Dzis rano - cisza. Silnik jeczy, pompa paliwa milczy... Czy zla jakosc
paliwa mogla ja spieprzyc? Czy mogla ulec uszkodzeniu od przeciazen przy
ostrzejszych skretach (akurat ze 2 dni temu wyzywalem sie na placu
buraczanym)?
Od przeciazen to nie. Ale kabelkek mogles jakis urwac, przekaznik
czy bezpiecznik mogl wyskoczyc .. no wlasnie, a zabezpieczenia
jakiegos nie masz zeby przy wypadku paliwo odcielo ?
Tak czy inaczej w miare latwo sprawdzic czy do pompy prad dochodzi ..
Jakich jeszcze szkod oczekiwac? Na gazie, po przecholowaniu, samochod
odpalil, silnik pracuje rowno. Zostawic go w spokoju, czy cos nalezy
sprawdzic - pamietam, ze Romanowi zle paliwo przepalilo glowice...
Posluchaj czy spalania stukowego nie ma, moze trzeba dolac 98 i
denaturatu ..
J.
3 |
Data: Grudzien 21 2006 18:14:05 | Temat: Re: Zła jakoć paliwa a pompa | Autor: patashnik |
On Thu, 21 Dec 2006 18:58:56 +0100, J.F. wrote:
Od przeciazen to nie. Ale kabelkek mogles jakis urwac, przekaznik
czy bezpiecznik mogl wyskoczyc .. no wlasnie, a zabezpieczenia
jakiegos nie masz zeby przy wypadku paliwo odcielo ?

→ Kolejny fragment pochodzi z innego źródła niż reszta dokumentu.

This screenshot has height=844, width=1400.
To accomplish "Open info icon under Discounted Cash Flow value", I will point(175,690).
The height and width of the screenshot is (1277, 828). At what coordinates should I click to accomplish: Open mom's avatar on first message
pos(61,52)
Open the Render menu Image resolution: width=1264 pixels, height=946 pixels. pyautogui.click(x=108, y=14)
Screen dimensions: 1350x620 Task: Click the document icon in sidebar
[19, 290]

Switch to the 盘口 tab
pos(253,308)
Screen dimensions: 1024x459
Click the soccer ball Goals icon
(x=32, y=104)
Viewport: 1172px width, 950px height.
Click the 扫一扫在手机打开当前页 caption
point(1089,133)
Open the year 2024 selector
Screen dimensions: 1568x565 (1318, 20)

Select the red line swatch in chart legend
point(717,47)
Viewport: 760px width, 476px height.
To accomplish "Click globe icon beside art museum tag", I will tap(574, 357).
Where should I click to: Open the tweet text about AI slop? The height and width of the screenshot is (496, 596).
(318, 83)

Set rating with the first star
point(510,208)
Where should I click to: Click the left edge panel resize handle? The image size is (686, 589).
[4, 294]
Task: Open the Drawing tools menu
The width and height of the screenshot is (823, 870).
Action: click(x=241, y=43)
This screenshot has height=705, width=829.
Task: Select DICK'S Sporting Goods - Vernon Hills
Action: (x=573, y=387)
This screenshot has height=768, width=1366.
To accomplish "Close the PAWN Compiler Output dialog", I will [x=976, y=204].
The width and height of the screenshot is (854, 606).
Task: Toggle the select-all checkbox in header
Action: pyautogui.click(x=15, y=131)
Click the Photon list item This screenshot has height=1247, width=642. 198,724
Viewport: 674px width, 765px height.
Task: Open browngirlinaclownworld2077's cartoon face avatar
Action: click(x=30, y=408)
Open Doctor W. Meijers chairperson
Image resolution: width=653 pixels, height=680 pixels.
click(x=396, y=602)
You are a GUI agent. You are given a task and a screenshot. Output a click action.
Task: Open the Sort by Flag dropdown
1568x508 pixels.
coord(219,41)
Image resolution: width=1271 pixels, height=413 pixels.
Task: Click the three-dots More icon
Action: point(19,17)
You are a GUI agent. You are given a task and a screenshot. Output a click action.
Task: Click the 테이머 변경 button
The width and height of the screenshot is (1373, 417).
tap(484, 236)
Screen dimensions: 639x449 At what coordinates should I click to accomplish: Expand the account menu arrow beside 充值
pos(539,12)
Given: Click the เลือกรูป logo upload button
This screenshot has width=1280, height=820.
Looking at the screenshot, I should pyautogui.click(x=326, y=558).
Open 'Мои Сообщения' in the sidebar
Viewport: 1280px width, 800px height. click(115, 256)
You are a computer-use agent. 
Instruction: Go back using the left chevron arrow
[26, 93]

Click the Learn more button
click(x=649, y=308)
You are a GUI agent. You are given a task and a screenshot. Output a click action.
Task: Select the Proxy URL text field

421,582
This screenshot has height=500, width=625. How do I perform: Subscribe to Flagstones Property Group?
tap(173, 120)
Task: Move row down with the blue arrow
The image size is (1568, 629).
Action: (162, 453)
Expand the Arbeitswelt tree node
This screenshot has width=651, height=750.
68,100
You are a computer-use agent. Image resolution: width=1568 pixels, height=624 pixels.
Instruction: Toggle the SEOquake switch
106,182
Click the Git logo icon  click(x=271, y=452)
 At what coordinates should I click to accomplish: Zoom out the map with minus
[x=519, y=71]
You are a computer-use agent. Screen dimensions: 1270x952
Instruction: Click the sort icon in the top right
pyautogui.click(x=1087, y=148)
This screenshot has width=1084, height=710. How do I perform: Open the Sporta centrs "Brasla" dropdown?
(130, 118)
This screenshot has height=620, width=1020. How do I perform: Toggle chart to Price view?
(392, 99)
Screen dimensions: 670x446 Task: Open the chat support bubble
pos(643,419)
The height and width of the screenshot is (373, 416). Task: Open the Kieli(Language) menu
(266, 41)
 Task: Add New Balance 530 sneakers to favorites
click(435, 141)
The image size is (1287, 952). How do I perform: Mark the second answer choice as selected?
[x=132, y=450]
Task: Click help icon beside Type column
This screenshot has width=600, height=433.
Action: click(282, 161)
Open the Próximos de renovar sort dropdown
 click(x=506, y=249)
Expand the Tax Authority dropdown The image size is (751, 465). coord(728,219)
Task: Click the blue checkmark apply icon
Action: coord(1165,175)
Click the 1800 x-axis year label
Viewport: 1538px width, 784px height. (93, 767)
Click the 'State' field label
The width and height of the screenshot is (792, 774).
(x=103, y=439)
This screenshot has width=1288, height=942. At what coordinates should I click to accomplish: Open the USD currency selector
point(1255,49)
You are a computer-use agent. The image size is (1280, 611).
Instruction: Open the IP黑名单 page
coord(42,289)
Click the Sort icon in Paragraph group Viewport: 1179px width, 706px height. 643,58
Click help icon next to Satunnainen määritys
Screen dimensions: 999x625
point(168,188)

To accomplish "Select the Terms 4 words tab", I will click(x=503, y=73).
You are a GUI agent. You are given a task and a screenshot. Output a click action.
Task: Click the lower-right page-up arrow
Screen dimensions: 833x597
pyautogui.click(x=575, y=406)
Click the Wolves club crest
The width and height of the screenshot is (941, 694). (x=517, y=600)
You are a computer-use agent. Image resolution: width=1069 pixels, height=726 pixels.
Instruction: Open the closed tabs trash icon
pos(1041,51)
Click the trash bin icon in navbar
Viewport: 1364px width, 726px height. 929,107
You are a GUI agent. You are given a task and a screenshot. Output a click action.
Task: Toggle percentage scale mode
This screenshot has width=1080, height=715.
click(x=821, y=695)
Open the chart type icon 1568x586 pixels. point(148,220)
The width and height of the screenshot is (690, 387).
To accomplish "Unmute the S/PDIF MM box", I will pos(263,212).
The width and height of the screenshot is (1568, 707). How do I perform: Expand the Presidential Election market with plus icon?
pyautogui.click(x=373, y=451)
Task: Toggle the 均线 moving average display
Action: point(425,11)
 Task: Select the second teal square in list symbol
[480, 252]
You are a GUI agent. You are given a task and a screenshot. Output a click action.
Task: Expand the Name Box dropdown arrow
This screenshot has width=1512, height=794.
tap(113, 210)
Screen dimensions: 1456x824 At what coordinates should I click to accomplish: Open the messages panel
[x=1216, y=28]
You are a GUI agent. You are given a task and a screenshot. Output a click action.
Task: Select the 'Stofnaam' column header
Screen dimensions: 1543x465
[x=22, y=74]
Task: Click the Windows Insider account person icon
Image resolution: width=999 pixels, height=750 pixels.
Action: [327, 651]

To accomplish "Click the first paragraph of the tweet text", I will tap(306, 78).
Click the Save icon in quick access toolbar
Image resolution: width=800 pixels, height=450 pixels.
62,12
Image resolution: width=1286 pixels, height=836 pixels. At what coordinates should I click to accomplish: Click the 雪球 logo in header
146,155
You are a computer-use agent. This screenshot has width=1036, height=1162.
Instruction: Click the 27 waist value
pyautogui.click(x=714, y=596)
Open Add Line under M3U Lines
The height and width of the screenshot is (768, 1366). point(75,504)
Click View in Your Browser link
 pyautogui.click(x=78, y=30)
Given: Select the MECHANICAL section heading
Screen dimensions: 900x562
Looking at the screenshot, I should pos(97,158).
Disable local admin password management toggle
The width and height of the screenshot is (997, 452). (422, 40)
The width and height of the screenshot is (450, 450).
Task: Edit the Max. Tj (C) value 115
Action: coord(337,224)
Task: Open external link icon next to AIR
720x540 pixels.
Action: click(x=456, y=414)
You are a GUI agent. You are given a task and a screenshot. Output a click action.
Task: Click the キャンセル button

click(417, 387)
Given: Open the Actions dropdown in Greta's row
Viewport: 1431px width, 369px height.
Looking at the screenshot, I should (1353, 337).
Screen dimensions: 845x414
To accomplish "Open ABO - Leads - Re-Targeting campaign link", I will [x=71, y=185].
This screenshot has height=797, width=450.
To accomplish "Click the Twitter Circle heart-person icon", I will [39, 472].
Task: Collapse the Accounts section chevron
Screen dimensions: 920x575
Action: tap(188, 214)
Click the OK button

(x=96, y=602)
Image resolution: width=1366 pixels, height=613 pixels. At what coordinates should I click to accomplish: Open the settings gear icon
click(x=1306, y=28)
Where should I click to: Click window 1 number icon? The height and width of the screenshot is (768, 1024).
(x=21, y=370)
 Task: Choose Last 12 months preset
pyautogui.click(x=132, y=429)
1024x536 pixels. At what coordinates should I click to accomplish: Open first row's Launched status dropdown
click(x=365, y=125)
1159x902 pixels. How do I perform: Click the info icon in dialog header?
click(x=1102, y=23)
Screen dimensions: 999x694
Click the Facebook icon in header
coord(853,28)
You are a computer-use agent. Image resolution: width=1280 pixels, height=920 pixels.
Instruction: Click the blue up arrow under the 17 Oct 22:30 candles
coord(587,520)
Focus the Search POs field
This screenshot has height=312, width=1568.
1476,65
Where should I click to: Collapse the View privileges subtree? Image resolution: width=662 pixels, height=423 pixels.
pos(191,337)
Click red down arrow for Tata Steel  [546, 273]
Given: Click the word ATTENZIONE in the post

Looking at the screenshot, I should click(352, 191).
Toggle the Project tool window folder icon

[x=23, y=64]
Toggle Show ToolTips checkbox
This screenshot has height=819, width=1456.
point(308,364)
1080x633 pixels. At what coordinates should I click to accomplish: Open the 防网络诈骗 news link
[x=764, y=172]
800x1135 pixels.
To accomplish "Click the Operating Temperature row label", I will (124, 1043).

W nexii? Prawde powiedziawszy - nie mam pojecia a podrecznik zostal w
samochodzie.
Nie wiem, jak jest umieszczona pompa w nexii - paliwa bylo tak z 5l ponad
rezerwa - zakladajac, ze wskaznik dziala, nie moglo dojsc do sytuacji, w
ktorej przy ostrych zakretach w skutek przeciazenia, paliwo nie
docieraloby do pompy i ta by sie spalila? (jezdzilem na lpg).
Jakich jeszcze szkod oczekiwac? Na gazie, po przecholowaniu, samochod
odpalil, silnik pracuje rowno. Zostawic go w spokoju, czy cos nalezy
sprawdzic - pamietam, ze Romanowi zle paliwo przepalilo glowice...
Posluchaj czy spalania stukowego nie ma, moze trzeba dolac 98 i
denaturatu ...
Paliwo ma byc zlane a bak wymyty - z tamta benzyna nie chce miec nic
wspolnego, w zyciu moj samochod tak nie smierdzial:( Jak rozumiem pomysly
w stylu zdjecie glowicy moge sobie odpuscic?
--
stukający na podstawie:
"użyłem niewłaściwego skrótu myślowego"
____________________________________________
This is systematic of the things I've seen
I am lost in paranoia's most beautiful dream...'
4 |
Data: Grudzien 21 2006 22:56:15 | Temat: Re: Zła jako?ć paliwa a pompa | Autor: J.F. |
On Thu, 21 Dec 2006 18:14:05 +0000 (UTC), patashnik wrote:
Nie wiem, jak jest umieszczona pompa w nexii - paliwa bylo tak z 5l ponad
rezerwa - zakladajac, ze wskaznik dziala, nie moglo dojsc do sytuacji, w
ktorej przy ostrych zakretach w skutek przeciazenia, paliwo nie
docieraloby do pompy i ta by sie spalila? (jezdzilem na lpg).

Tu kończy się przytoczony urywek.